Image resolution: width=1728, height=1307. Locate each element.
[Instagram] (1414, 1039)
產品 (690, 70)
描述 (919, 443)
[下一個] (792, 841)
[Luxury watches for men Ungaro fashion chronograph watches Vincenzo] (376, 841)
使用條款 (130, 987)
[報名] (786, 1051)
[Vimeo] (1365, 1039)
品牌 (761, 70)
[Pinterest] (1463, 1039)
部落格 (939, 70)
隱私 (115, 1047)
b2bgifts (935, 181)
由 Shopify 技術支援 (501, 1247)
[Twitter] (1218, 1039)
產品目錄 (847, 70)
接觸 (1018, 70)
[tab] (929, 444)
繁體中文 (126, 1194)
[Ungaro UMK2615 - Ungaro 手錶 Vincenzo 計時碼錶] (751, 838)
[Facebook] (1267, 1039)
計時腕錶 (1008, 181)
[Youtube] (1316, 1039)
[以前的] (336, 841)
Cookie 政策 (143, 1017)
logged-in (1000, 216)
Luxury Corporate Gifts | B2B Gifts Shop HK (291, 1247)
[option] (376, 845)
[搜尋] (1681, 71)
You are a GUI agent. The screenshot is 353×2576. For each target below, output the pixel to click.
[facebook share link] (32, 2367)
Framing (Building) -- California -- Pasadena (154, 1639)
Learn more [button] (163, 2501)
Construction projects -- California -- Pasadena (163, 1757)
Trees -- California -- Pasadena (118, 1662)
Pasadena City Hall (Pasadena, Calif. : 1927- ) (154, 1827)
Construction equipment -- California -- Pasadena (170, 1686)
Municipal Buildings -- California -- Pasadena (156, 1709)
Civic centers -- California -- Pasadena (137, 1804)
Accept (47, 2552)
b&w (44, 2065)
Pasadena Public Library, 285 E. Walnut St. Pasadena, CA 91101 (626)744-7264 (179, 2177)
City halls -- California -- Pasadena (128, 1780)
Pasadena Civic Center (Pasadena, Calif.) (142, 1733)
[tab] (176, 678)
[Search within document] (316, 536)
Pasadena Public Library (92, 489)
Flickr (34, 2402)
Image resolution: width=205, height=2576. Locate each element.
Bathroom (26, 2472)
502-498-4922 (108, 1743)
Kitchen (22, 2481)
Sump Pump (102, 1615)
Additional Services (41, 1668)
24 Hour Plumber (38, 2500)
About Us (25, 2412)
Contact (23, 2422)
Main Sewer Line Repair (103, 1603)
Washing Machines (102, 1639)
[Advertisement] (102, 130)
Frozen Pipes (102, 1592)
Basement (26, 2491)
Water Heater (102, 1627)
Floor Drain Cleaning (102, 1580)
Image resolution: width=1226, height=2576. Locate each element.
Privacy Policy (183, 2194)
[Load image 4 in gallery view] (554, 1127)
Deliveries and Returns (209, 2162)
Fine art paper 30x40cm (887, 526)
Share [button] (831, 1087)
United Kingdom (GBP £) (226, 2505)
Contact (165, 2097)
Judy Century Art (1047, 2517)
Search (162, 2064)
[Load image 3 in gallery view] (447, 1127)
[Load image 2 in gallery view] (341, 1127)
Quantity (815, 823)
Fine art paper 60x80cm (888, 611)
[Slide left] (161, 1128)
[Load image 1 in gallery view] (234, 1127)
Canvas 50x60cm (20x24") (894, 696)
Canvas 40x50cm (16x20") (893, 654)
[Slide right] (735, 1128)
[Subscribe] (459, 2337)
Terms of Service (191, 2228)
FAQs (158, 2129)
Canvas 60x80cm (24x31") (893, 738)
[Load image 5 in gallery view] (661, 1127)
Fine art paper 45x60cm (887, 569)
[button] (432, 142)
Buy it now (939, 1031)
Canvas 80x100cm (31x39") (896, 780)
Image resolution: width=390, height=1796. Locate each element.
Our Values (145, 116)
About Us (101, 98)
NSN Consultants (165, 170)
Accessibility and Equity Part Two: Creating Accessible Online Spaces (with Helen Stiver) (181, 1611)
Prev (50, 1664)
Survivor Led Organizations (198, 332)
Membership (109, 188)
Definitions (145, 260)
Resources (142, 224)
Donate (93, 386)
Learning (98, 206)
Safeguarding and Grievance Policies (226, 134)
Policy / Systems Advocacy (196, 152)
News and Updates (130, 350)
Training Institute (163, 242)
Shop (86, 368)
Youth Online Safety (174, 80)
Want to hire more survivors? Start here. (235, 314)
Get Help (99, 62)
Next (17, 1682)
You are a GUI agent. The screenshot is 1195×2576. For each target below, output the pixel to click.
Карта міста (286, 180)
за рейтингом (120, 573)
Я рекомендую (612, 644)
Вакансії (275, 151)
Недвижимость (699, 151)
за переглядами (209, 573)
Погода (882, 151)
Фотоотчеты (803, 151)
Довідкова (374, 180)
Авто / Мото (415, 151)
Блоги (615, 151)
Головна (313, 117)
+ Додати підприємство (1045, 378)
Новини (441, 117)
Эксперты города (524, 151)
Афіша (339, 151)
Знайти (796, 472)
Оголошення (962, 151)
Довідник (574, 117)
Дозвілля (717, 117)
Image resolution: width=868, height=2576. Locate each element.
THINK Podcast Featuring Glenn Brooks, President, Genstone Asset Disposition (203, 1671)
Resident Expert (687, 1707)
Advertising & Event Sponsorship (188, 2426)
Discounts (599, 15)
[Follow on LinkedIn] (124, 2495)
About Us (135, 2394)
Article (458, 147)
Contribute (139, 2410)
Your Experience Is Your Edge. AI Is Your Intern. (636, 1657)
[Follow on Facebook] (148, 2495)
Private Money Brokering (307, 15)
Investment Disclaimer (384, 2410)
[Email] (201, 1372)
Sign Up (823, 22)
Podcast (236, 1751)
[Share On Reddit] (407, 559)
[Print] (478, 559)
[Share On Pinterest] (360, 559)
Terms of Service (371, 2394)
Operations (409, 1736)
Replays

+++

The full listing above needs to be given again exactly.

**Response to the task:**
Image resolution: width=1728, height=1307. Locate each element.
[Instagram] (1414, 1039)
產品 (690, 70)
描述 (919, 443)
[下一個] (792, 841)
[Luxury watches for men Ungaro fashion chronograph watches Vincenzo] (376, 841)
使用條款 (130, 987)
[報名] (786, 1051)
[Vimeo] (1365, 1039)
品牌 (761, 70)
[Pinterest] (1463, 1039)
部落格 (939, 70)
隱私 (115, 1047)
b2bgifts (935, 181)
由 Shopify 技術支援 (501, 1247)
[Twitter] (1218, 1039)
產品目錄 (847, 70)
接觸 (1018, 70)
[tab] (929, 444)
繁體中文 (126, 1194)
[Ungaro UMK2615 - Ungaro 手錶 Vincenzo 計時碼錶] (751, 838)
[Facebook] (1267, 1039)
計時腕錶 (1008, 181)
[Youtube] (1316, 1039)
[以前的] (336, 841)
Cookie 政策 (143, 1017)
logged-in (1000, 216)
Luxury Corporate Gifts | B2B Gifts Shop HK (291, 1247)
[option] (376, 845)
[搜尋] (1681, 71)
You are a GUI agent. The screenshot is 353×2576. For each target below, output the pixel to click.
[facebook share link] (32, 2367)
Framing (Building) -- California -- Pasadena (154, 1639)
Learn more [button] (163, 2501)
Construction projects -- California -- Pasadena (163, 1757)
Trees -- California -- Pasadena (118, 1662)
Pasadena City Hall (Pasadena, Calif. : 1927- ) (154, 1827)
Construction equipment -- California -- Pasadena (170, 1686)
Municipal Buildings -- California -- Pasadena (156, 1709)
Civic centers -- California -- Pasadena (137, 1804)
Accept (47, 2552)
b&w (44, 2065)
Pasadena Public Library, 285 E. Walnut St. Pasadena, CA 91101 (626)744-7264 (179, 2177)
City halls -- California -- Pasadena (128, 1780)
Pasadena Civic Center (Pasadena, Calif.) (142, 1733)
[tab] (176, 678)
[Search within document] (316, 536)
Pasadena Public Library (92, 489)
Flickr (34, 2402)
Image resolution: width=205, height=2576. Locate each element.
Bathroom (26, 2472)
502-498-4922 (108, 1743)
Kitchen (22, 2481)
Sump Pump (102, 1615)
Additional Services (41, 1668)
24 Hour Plumber (38, 2500)
About Us (25, 2412)
Contact (23, 2422)
Main Sewer Line Repair (103, 1603)
Washing Machines (102, 1639)
[Advertisement] (102, 130)
Frozen Pipes (102, 1592)
Basement (26, 2491)
Water Heater (102, 1627)
Floor Drain Cleaning (102, 1580)
Image resolution: width=1226, height=2576. Locate each element.
Privacy Policy (183, 2194)
[Load image 4 in gallery view] (554, 1127)
Deliveries and Returns (209, 2162)
Fine art paper 30x40cm (887, 526)
Share [button] (831, 1087)
United Kingdom (GBP £) (226, 2505)
Contact (165, 2097)
Judy Century Art (1047, 2517)
Search (162, 2064)
[Load image 3 in gallery view] (447, 1127)
[Load image 2 in gallery view] (341, 1127)
Quantity (815, 823)
Fine art paper 60x80cm (888, 611)
[Slide left] (161, 1128)
[Load image 1 in gallery view] (234, 1127)
Canvas 50x60cm (20x24") (894, 696)
Canvas 40x50cm (16x20") (893, 654)
[Slide right] (735, 1128)
[Subscribe] (459, 2337)
Terms of Service (191, 2228)
FAQs (158, 2129)
Canvas 60x80cm (24x31") (893, 738)
[Load image 5 in gallery view] (661, 1127)
Fine art paper 45x60cm (887, 569)
[button] (432, 142)
Buy it now (939, 1031)
Canvas 80x100cm (31x39") (896, 780)
Image resolution: width=390, height=1796. Locate each element.
Our Values (145, 116)
About Us (101, 98)
NSN Consultants (165, 170)
Accessibility and Equity Part Two: Creating Accessible Online Spaces (with Helen Stiver) (181, 1611)
Prev (50, 1664)
Survivor Led Organizations (198, 332)
Membership (109, 188)
Definitions (145, 260)
Resources (142, 224)
Donate (93, 386)
Learning (98, 206)
Safeguarding and Grievance Policies (226, 134)
Policy / Systems Advocacy (196, 152)
News and Updates (130, 350)
Training Institute (163, 242)
Shop (86, 368)
Youth Online Safety (174, 80)
Want to hire more survivors? Start here. (235, 314)
Get Help (99, 62)
Next (17, 1682)
You are a GUI agent. The screenshot is 1195×2576. For each target below, output the pixel to click.
Карта міста (286, 180)
за рейтингом (120, 573)
Я рекомендую (612, 644)
Вакансії (275, 151)
Недвижимость (699, 151)
за переглядами (209, 573)
Погода (882, 151)
Фотоотчеты (803, 151)
Довідкова (374, 180)
Авто / Мото (415, 151)
Блоги (615, 151)
Головна (313, 117)
+ Додати підприємство (1045, 378)
Новини (441, 117)
Эксперты города (524, 151)
Афіша (339, 151)
Знайти (796, 472)
Оголошення (962, 151)
Довідник (574, 117)
Дозвілля (717, 117)
Image resolution: width=868, height=2576. Locate each element.
THINK Podcast Featuring Glenn Brooks, President, Genstone Asset Disposition (203, 1671)
Resident Expert (687, 1707)
Advertising & Event Sponsorship (188, 2426)
Discounts (599, 15)
[Follow on LinkedIn] (124, 2495)
About Us (135, 2394)
Article (458, 147)
Contribute (139, 2410)
Your Experience Is Your Edge. AI Is Your Intern. (636, 1657)
[Follow on Facebook] (148, 2495)
Private Money Brokering (307, 15)
Investment Disclaimer (384, 2410)
[Email] (201, 1372)
Sign Up (823, 22)
Podcast (236, 1751)
[Share On Reddit] (407, 559)
[Print] (478, 559)
[Share On Pinterest] (360, 559)
Terms of Service (371, 2394)
Operations (409, 1736)
Replays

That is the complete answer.